Further information: DOH, The NHS Cancer plan: a plan for investment, a plan for reform. 2000, Crown Copyright: London.
Criteria for inclusion on the register are consistent with prognostic criteria for advanced disease described in the GSF and with the use of the DS 1500.
A patient should be included if:
1. their death in the next 12 months can be reasonably predicted
and/or
2. they have clinical indicators of need for palliative care that are prognostic clinical indicators of advanced or irreversible disease and include 1 core and 1 disease specific indicator in accordance with the GSF. www.goldstandardsframework.nhs.uk/gp_contract.php
and/or
3. they are the subject of a DS 1500 form. (The DS 1500 form is designed to speed up the payment of the Disability Living Allowance, Attendance Allowance or Incapacity Benefit. It is usually issued when the patient is considered to be approaching the terminal stage of their illness.

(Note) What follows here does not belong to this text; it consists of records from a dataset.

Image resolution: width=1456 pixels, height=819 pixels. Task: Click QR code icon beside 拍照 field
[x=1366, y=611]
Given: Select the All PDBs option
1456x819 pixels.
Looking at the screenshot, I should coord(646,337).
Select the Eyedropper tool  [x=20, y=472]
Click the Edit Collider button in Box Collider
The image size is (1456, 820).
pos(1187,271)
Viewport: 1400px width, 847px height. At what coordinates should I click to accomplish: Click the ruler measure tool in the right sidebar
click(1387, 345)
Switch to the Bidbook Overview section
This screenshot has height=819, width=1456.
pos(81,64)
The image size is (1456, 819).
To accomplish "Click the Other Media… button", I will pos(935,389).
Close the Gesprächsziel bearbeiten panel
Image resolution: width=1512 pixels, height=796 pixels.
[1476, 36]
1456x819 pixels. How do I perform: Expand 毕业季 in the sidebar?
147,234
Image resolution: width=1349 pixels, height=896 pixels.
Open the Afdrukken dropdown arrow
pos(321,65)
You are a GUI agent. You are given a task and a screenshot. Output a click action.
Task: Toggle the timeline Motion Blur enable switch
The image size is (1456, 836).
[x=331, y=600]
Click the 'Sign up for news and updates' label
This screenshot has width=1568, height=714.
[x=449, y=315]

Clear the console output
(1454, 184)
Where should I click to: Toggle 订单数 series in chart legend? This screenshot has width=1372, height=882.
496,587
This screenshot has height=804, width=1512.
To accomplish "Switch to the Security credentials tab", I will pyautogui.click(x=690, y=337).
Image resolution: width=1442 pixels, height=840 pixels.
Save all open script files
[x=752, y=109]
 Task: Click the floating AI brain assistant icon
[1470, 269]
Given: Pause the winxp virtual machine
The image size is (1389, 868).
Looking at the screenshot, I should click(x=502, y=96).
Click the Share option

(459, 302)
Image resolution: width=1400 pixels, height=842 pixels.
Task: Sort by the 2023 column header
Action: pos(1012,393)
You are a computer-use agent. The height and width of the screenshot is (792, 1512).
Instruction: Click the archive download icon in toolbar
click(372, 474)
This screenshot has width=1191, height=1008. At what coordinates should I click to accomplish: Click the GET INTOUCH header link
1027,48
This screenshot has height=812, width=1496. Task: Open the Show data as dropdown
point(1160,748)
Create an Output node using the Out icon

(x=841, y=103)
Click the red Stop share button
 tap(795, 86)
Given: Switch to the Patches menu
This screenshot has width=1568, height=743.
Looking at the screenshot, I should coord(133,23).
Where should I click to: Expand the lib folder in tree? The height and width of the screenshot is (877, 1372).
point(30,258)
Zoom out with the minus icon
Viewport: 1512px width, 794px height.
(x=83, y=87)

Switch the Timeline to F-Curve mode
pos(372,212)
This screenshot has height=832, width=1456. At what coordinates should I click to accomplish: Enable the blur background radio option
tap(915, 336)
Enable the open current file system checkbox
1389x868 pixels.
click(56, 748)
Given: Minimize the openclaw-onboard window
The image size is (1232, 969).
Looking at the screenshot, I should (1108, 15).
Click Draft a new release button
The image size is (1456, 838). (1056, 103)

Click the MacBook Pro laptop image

In Social Security law a patient is terminally ill if they are suffering from a progressive disease and are not expected to live longer than six months).
The register is prospective from 1 April 06 and applies to adults over the age of 18 years.
The creation of a register will also enable the wider practice team to provide more appropriate and patient focussed care e.g. reception staff will be aware of the need to prioritise communications from relatives to clinical staff if the patient in question is on the register.
The practice reports the number of patients on its palliative care register.
Verification – in the case of a nil register at year end, if a practice can demonstrate that it had a register in year then it will be eligible for payment.
The practice has regular (at least 3 monthly) multidisciplinary case review meetings where all patients on the palliative care register are discussed.
The aims of the case review meetings are to:
• improve the flow of information (particularly out of hours and
between different teams)
• ensure that each patient has a management plan as defined by the practice
team and that decisions are acted upon by the most appropriate member of the
team
• ensure that the management plan includes preference for place of care
• ensure that the support needs of carers are discussed and addressed where
ever reasonably possible.
The practice should submit written evidence to the PCO describing the system for initiating and recording meetings.